Summary. The paper proposes HumanoidUMI, a portable VR-based framework for collecting robot-free demonstrations of humanoid whole-body manipulation. Sparse human keypoint trajectories, wrist-view images, and gripper actions are captured with lightweight VR devices and UMI-inspired grippers; a high-level policy is trained to predict future keypoints; these are retargeted to robot-native whole-body references and executed by a whole-body controller. The central claim is that experiments across five real-world scenarios demonstrate the framework's effectiveness and confirm that the collected demonstrations support transferable whole-body skill learning.

Significance. If the retargeting step preserves task performance, the method would provide a scalable, hardware-light alternative to teleoperation for whole-body humanoid data collection, addressing a key bottleneck in learning coordinated locomotion-manipulation behaviors.

major comments (2)
  1. [Abstract (pipeline description) and Experiments section] The central claim that sparse VR keypoints can be retargeted and executed 'without significant performance loss' is load-bearing, yet the manuscript supplies no quantitative validation of retargeting fidelity (e.g., trajectory RMSE, joint-angle error, or success-rate delta relative to teleoperation baselines). Without these metrics it is impossible to determine whether the five scenarios succeed because the retargeting works or because the tasks are tolerant of kinematic mismatch.
  2. [Method (retargeting and control pipeline)] The whole-body controller is described only at the level of 'executed by a whole-body controller'; no formulation (IK objective, balance constraints, kinematic scaling, or contact handling) is given, making it impossible to assess whether the retargeting step is the performance-limiting factor or is masked by controller robustness.
minor comments (1)
  1. [Abstract and Experiments] The abstract states 'Experiments in five real-world scenarios demonstrate...' but provides no task names, success criteria, number of trials, or statistical reporting; these details should appear in the Experiments section with accompanying tables or figures.

Simulated Author's Rebuttal

2 responses · 0 unresolved

We thank the referee for the constructive feedback. We address each major comment below and outline revisions to strengthen the manuscript.

read point-by-point responses
  1. Referee: [Abstract (pipeline description) and Experiments section] The central claim that sparse VR keypoints can be retargeted and executed 'without significant performance loss' is load-bearing, yet the manuscript supplies no quantitative validation of retargeting fidelity (e.g., trajectory RMSE, joint-angle error, or success-rate delta relative to teleoperation baselines). Without these metrics it is impossible to determine whether the five scenarios succeed because the retargeting works or because the tasks are tolerant of kinematic mismatch.
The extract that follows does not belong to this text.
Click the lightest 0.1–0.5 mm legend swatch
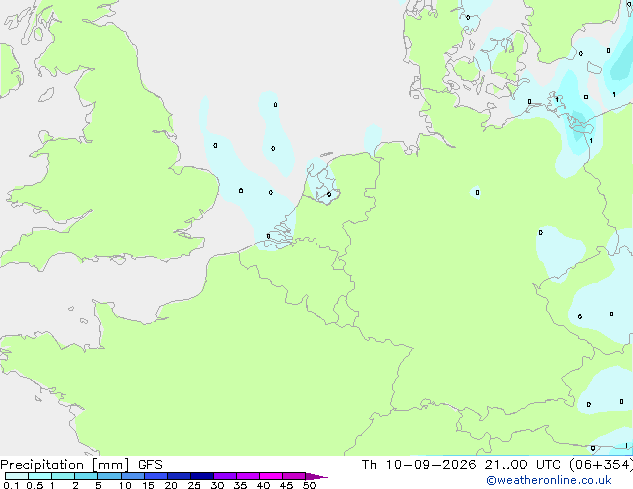633x489 pixels. point(17,476)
    Authors: We acknowledge that the manuscript does not provide explicit quantitative metrics on retargeting fidelity such as trajectory RMSE or direct comparisons to teleoperation. Our evaluation centers on end-to-end task success rates in five real-world scenarios to demonstrate practical effectiveness. In the revised manuscript we will add a dedicated subsection in Experiments reporting retargeting accuracy (e.g., keypoint trajectory RMSE and joint-angle deviations post-retargeting) using the collected data. Direct teleoperation baselines are outside the robot-free scope of the work, but we will discuss potential kinematic mismatch effects on the reported success rates. revision: yes

  2. Referee: [Method (retargeting and control pipeline)] The whole-body controller is described only at the level of 'executed by a whole-body controller'; no formulation (IK objective, balance constraints, kinematic scaling, or contact handling) is given, making it impossible to assess whether the retargeting step is the performance-limiting factor or is masked by controller robustness.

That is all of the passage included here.